How to deal with Change Data Capture in Azure Data Explorer

Change Data Capture (CDC) is a design pattern to only track the changes in data. There are several ways this could be implemented. In IoT solutions, the Change Data Capture (CDC) pattern is used, to only send changes from the device to the cloud. But how to deal with this data in Azure Data Explorer for further analysis?

In this article, we look at an IoT implementation with Change Data Capture (CDC), and how to deal with it within Azure Data Explorer.

This is article is a part of a series about Change Data Capture in Azure Data Explorer:

How to deal with Change Data Capture in Azure Data Explorer
How to deal with Change Data Capture in Azure Data Explorer – Part 2

Implementation

In many IoT solutions, we see an implementation where the cloud only receives a value when it is changed. In the screenshot below, I added an example of a dataset where Change Data Capture is used.

Even though not all values are sent to the cloud every second, they have a value (the last value sent). So we have to interpret the data differently then how we receive it. Below, another screenshot on how the data (the data is filtered by key = ‘model’) should be interpreted. We didn’t receive a value for the model at 23:00:01.000, but it is still the same as the last value we received, and it will not change until we receive another value (in this example at 23:00:05).

Different approaches

To deal with CDC data, there are different approaches possible within Azure Data Explorer. The first two approaches that popup-ed were:

Use of subsets and joins
Use of series_fill_forward
Use of scan operator ** Update 10-11-2023**

To investigate the approaches, we need data. So, I created a table Telemetry within a Free Azure Data Explorer cluster.

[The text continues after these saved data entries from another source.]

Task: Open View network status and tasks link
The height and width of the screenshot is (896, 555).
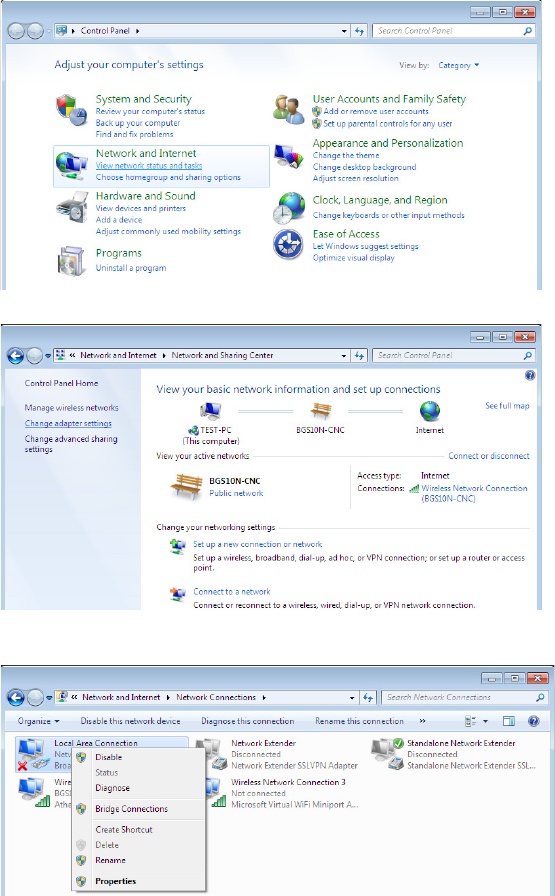Action: coord(149,166)
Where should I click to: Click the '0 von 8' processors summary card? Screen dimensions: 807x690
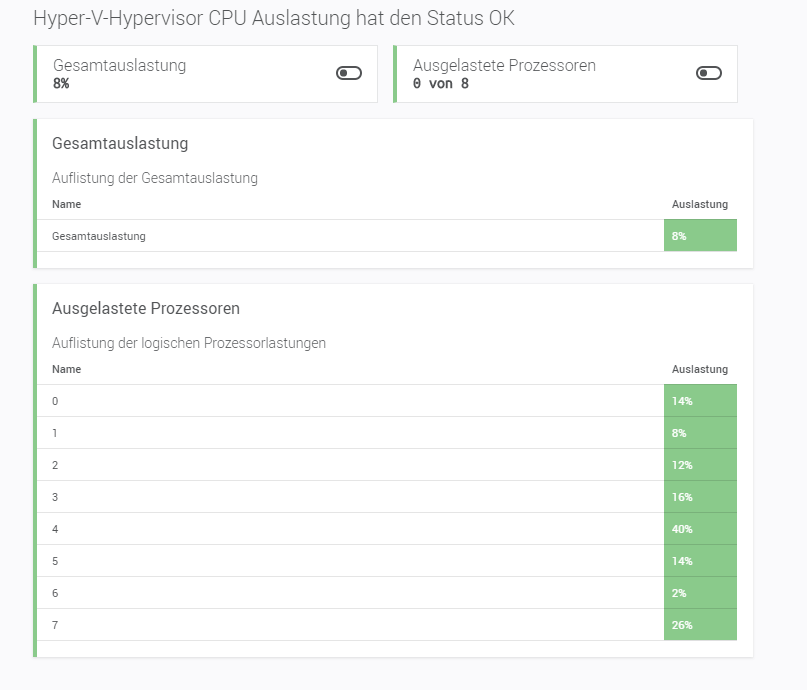tap(540, 74)
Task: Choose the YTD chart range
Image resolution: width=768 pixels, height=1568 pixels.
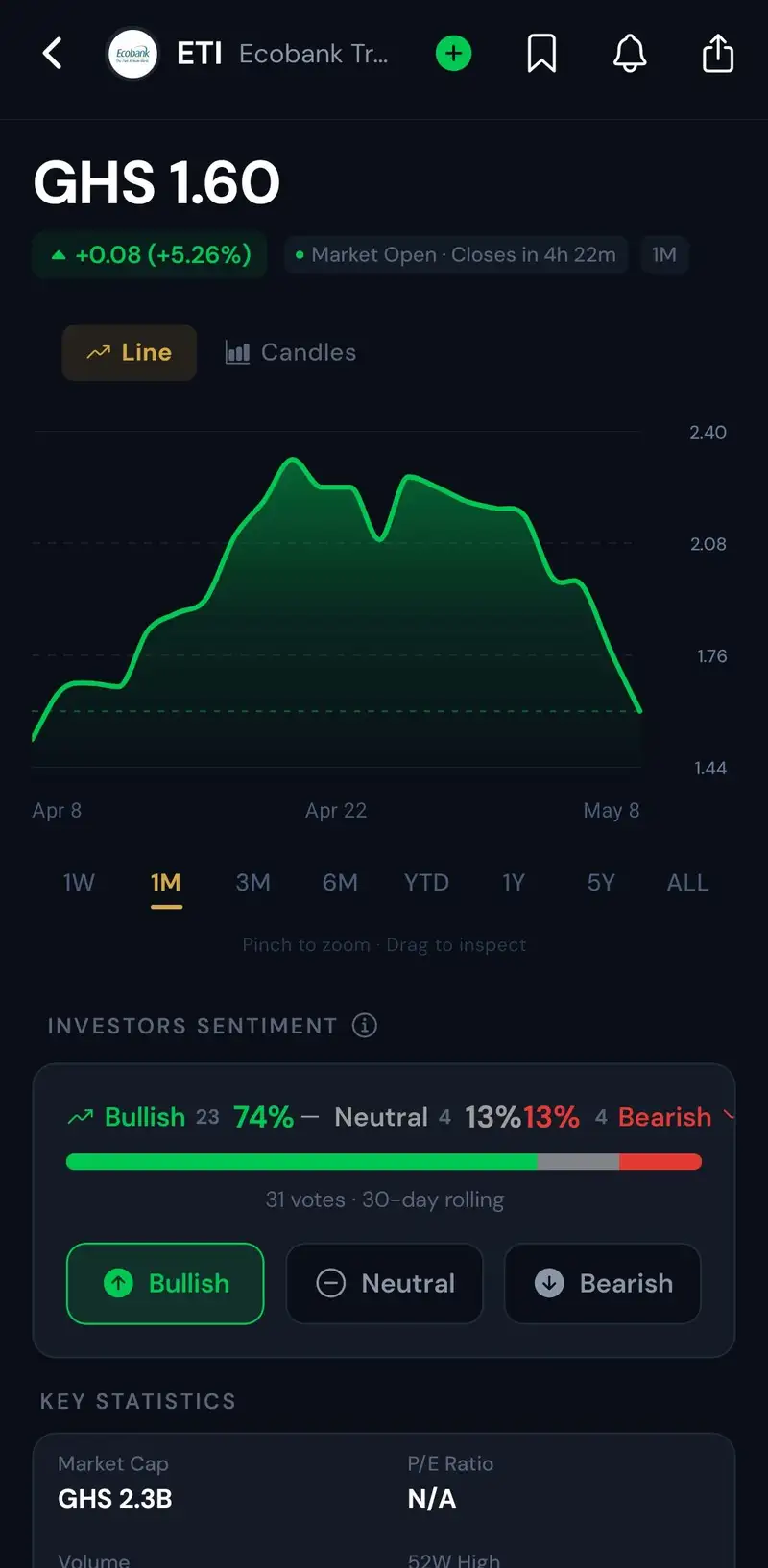Action: tap(426, 882)
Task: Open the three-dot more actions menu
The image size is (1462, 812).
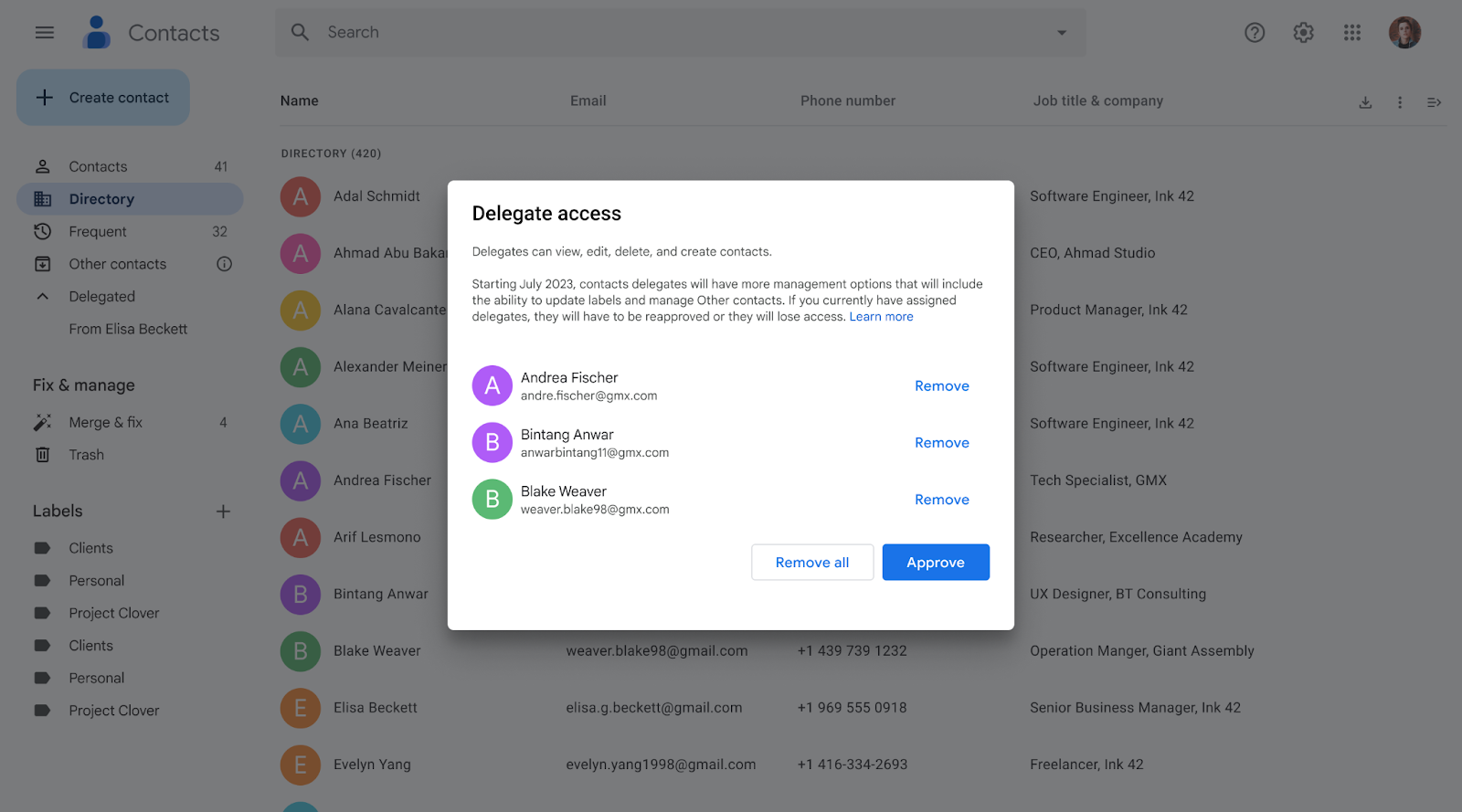Action: coord(1399,102)
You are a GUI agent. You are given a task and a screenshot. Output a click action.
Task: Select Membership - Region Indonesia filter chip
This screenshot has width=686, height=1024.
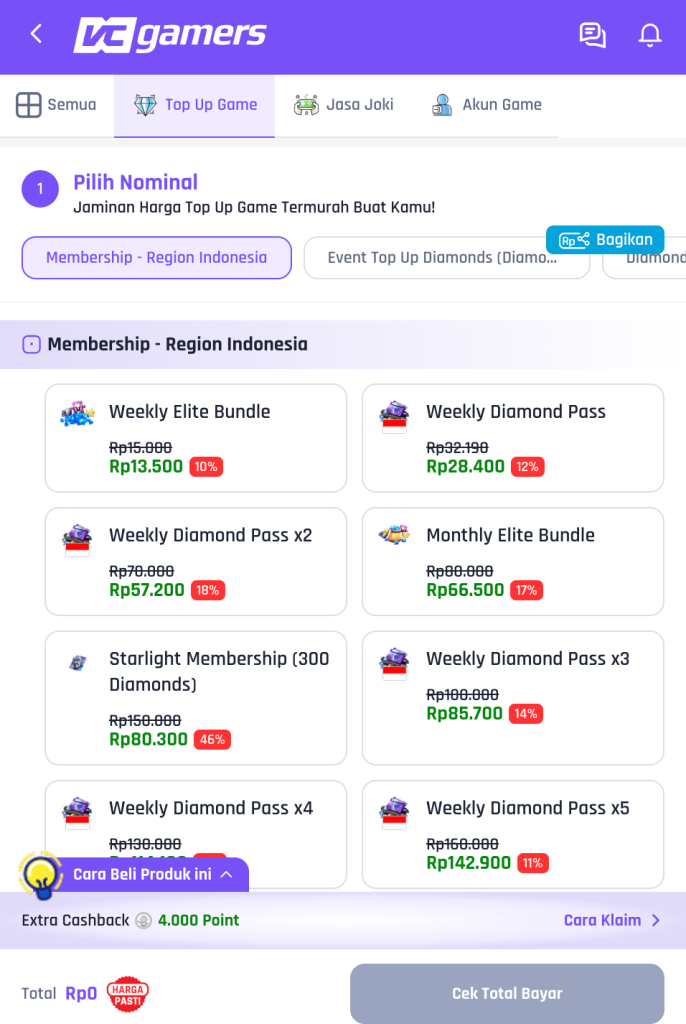point(156,257)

.create table Telemetry (deviceId: string, timeStamp: datetime, ['key']: string, value: dynamic)

Next, I created a C# application which generated sample data for two devices for every second, starting the first of January 2023 till now. The code I created was a bit sloppy and not blog worthy, so no example code here. But I used the sample app created on the Azure Data Explorer portal as a base.

If you want to create your own application, the Azure Data Explorer portal helps you with a sample app (C#, Jave, Node.js or Python). The wizard which follows is self-explanatory, but if you need help, check this article.

So, after executing the app, I have a table with a lot of sample data. To be more precise, around 51 million records:

Now we have data, let’s investigate the approaches, starting with a small dataset. In the approaches, we select the first 100 records of device1. We unpivot the key-value pairs to columns with the operators bag_pack and bag_unpack:

Telemetry
| top 100 by timeStamp asc
| where deviceId == "device1"
| extend type_value_bag = bag_pack(key, value)
| evaluate bag_unpack(type_value_bag)
| order by deviceId, timeStamp asc

Which (in my scenario) results in:

Subsets and joins

When using the subsets and joins approach, we need to determine which records belong together. I used row_rank_dense for this. The row rank starts by default at 1 for the first row, and is incremented by 1 whenever the value changes.

Telemetry
| top 100 by timeStamp asc
| where deviceId == "device1"
| extend type_value_bag = bag_pack(key, value)
| evaluate bag_unpack(type_value_bag)
| order by deviceId, timeStamp asc 
| extend gps = tostring(gps) // gps cannot be converted implicit
| extend RankL = row_rank_dense(lokatie), 
         RankM = row_rank_dense(model), 
         RankS = row_rank_dense(status), 
         RankG = row_rank_dense(gps)

Result:

Next, I used iif to select the previous value if the current value is empty.

Telemetry
| top 100 by timeStamp asc
| where deviceId == "device1"
| extend type_value_bag = bag_pack(key, value)
| evaluate bag_unpack(type_value_bag)
| order by deviceId, timeStamp asc 
| extend gps = tostring(gps) // gps cannot be converted implicit
| extend RankL = row_rank_dense(lokatie), 
         RankM = row_rank_dense(model), 
         RankS = row_rank_dense(status), 
         RankG = row_rank_dense(gps)
// If the value of the column is empty than we should use the previous value
| extend RankL = iif(isempty(lokatie),RankL - 1 , RankL), 
         RankM = iif(isempty(model),RankM - 1 , RankM), 
         RankS = iif(isempty(status),RankS - 1 , RankS), 
         RankG = iif(isempty(gps),RankG - 1 , RankG)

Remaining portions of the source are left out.